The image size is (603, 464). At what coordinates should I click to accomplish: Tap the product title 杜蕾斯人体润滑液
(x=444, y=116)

* * *

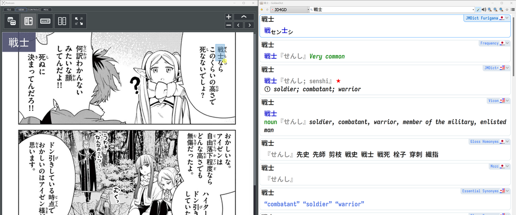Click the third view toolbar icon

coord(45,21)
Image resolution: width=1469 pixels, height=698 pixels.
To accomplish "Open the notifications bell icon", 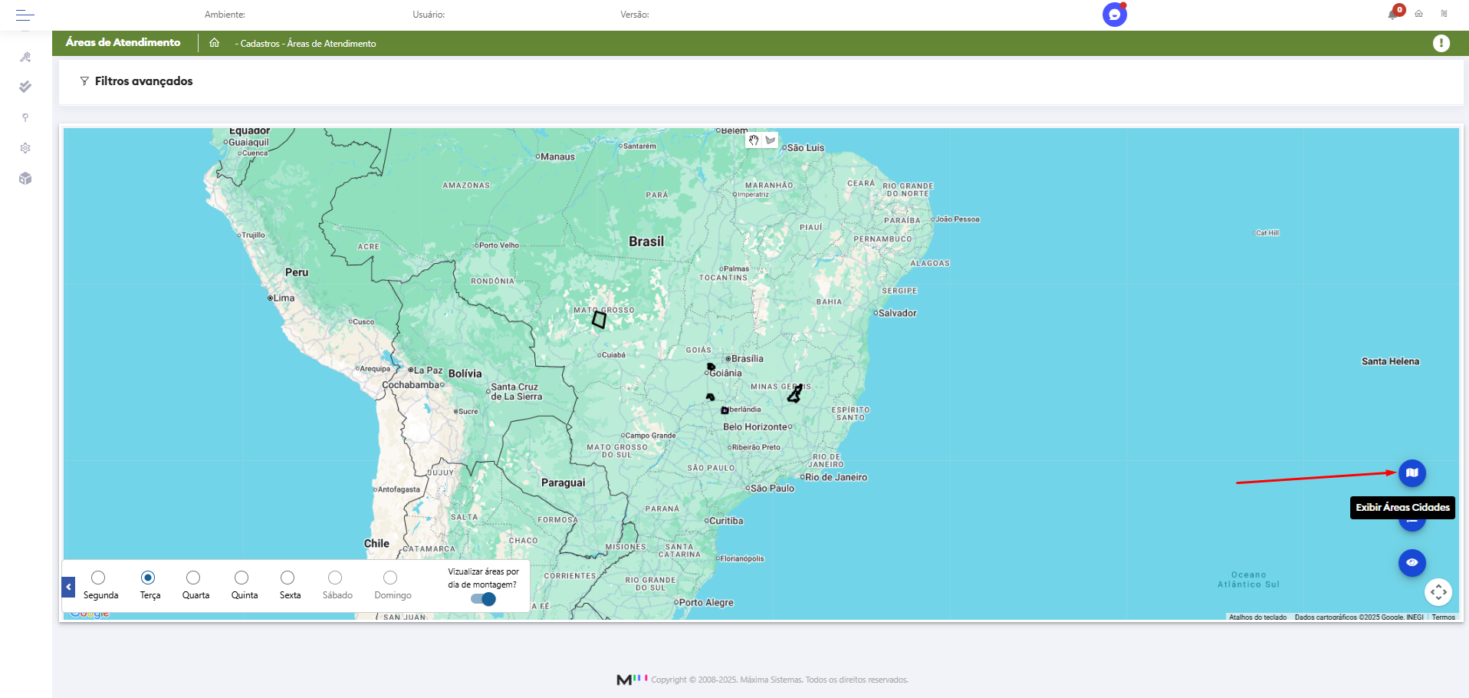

---

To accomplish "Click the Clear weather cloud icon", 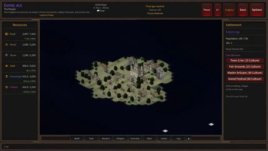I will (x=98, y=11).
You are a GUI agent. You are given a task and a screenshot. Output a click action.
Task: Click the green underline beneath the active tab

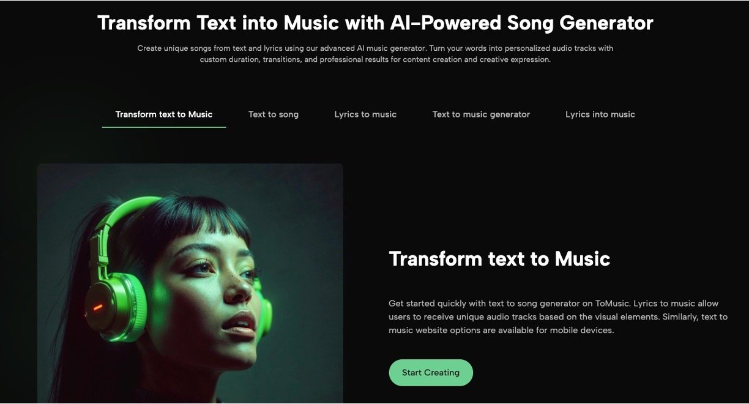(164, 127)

▶ WHAT YOU WILL DO: What you write out is the stretch of entries from the line containing "Image resolution: width=1469" to the line containing "the notifications bell", word for word, with both end lines and no pictures.

▶ ANSWER BOX:
Image resolution: width=1469 pixels, height=698 pixels.
To accomplish "Open the notifications bell icon", 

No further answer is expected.